▶ EXERCISE OBJECTIVE
Print every record below exactly, minus the pictures.

▶ SUPPLIED MATERIAL
▬▬▬

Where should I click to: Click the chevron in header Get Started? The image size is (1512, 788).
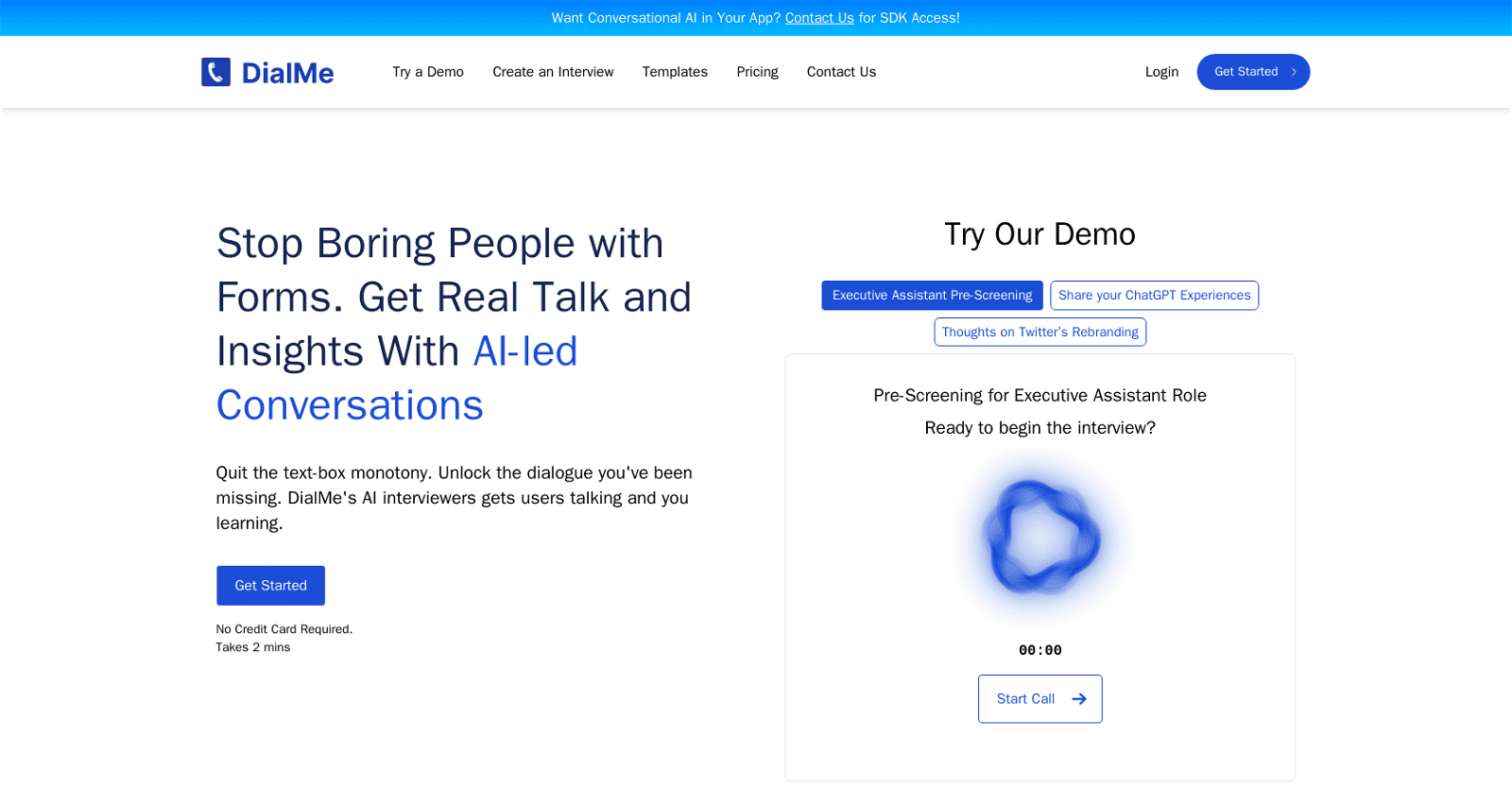point(1294,72)
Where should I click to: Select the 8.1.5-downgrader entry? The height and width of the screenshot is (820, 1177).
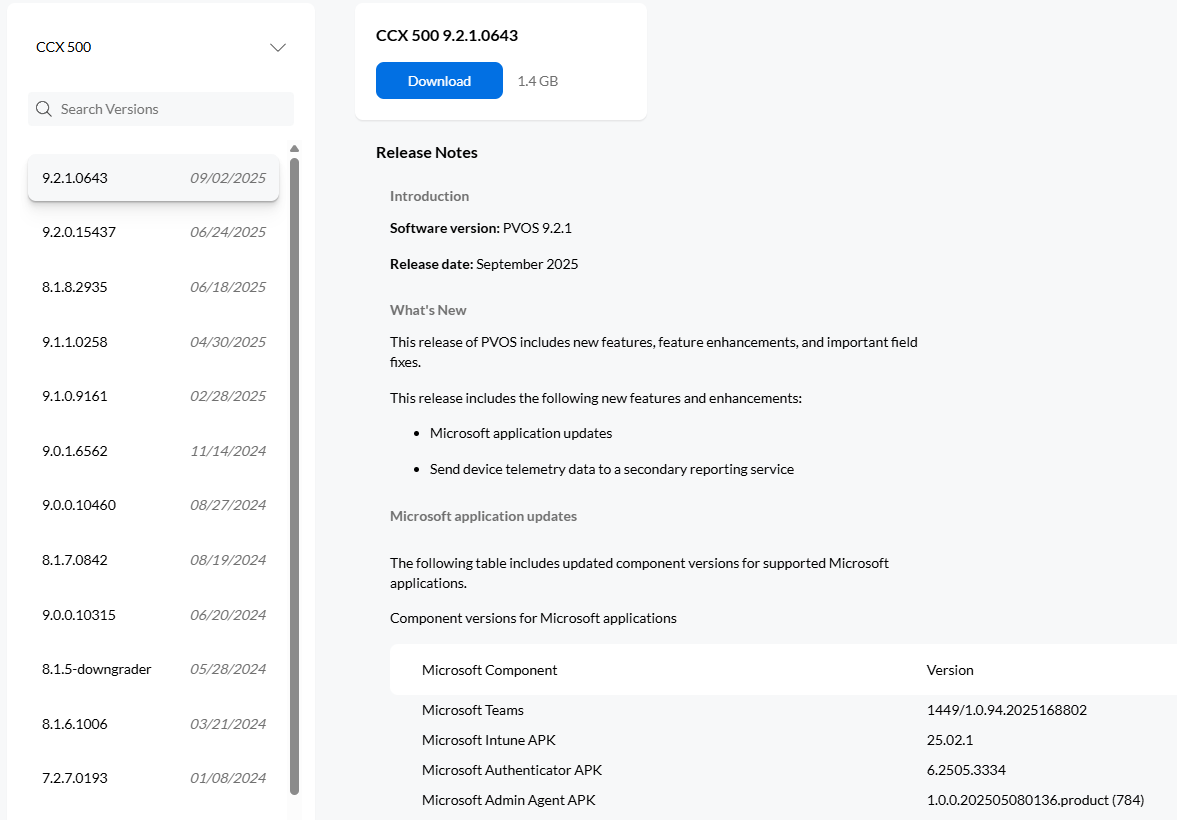(150, 668)
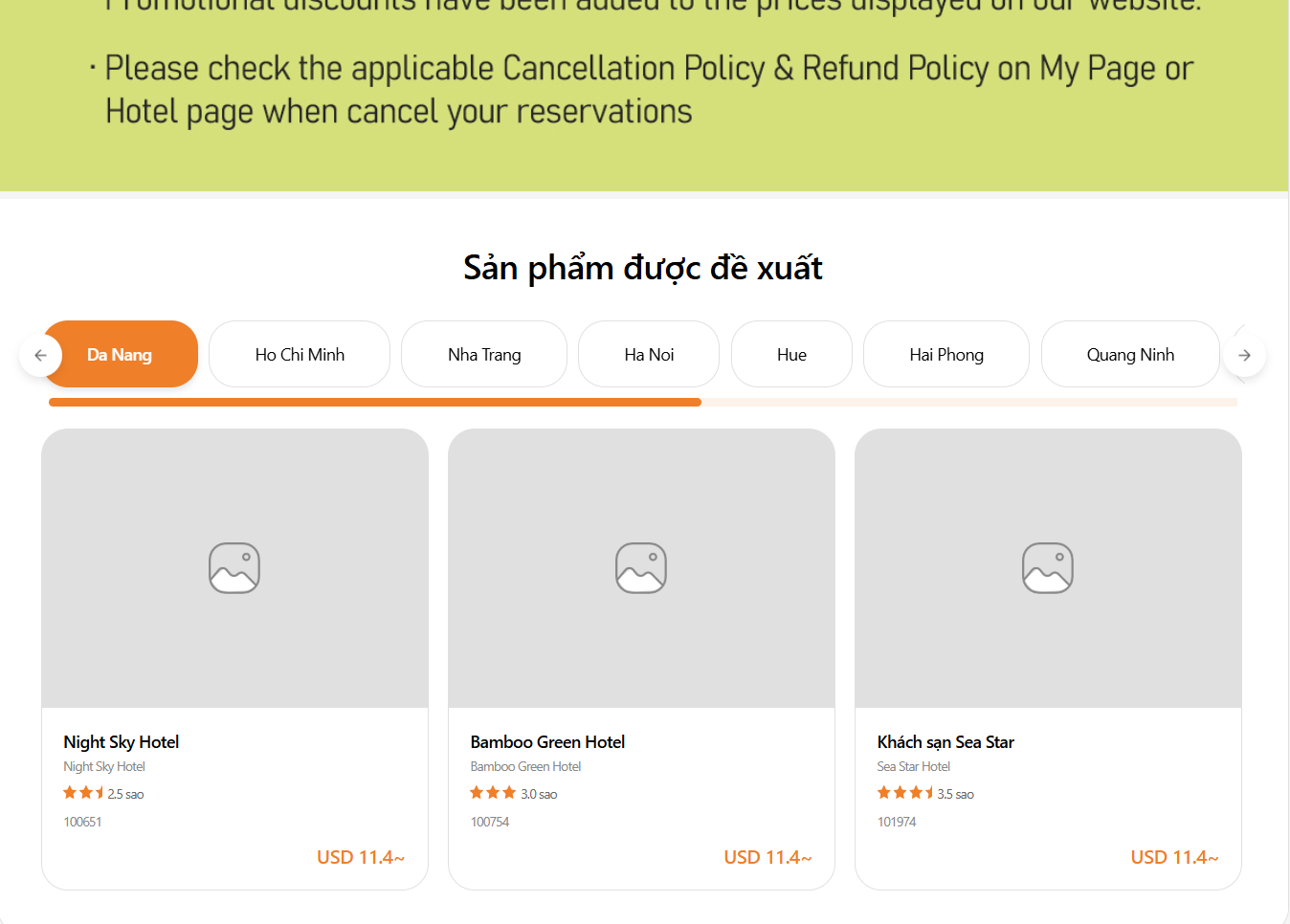1290x924 pixels.
Task: Click Night Sky Hotel star rating
Action: click(x=84, y=793)
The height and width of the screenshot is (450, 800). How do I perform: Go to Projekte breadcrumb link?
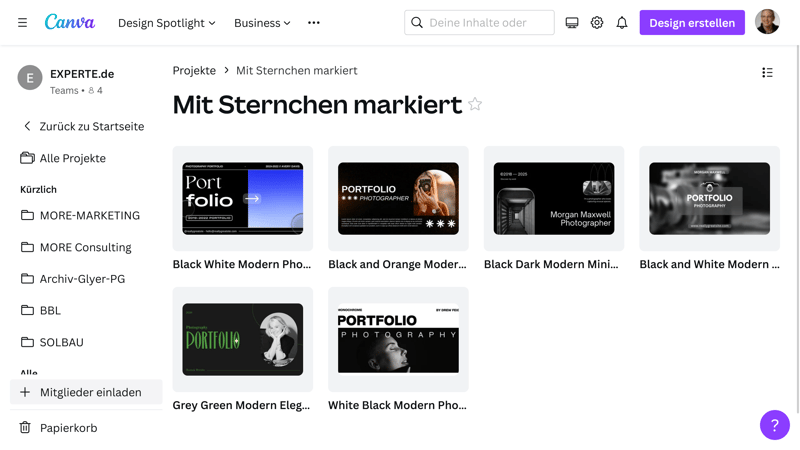click(x=194, y=70)
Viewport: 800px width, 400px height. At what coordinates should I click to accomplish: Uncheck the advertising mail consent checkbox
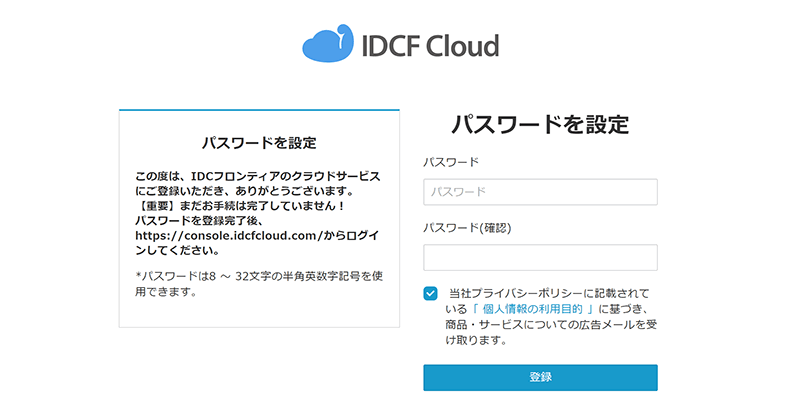click(431, 293)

▬▬▬

▶ SOLUTION FOR THIS EXERCISE
Where should I click to: Click the chevron in header Get Started? The image size is (1512, 788).
point(1294,72)
Where should I click to: Select the 8.1.5-downgrader entry? The height and width of the screenshot is (820, 1177).
(150, 668)
1290x924 pixels.
Task: Click Night Sky Hotel star rating
Action: click(x=84, y=793)
The height and width of the screenshot is (450, 800). How do I perform: Go to Projekte breadcrumb link?
click(x=194, y=70)
Viewport: 800px width, 400px height. At what coordinates should I click to accomplish: Uncheck the advertising mail consent checkbox
click(431, 293)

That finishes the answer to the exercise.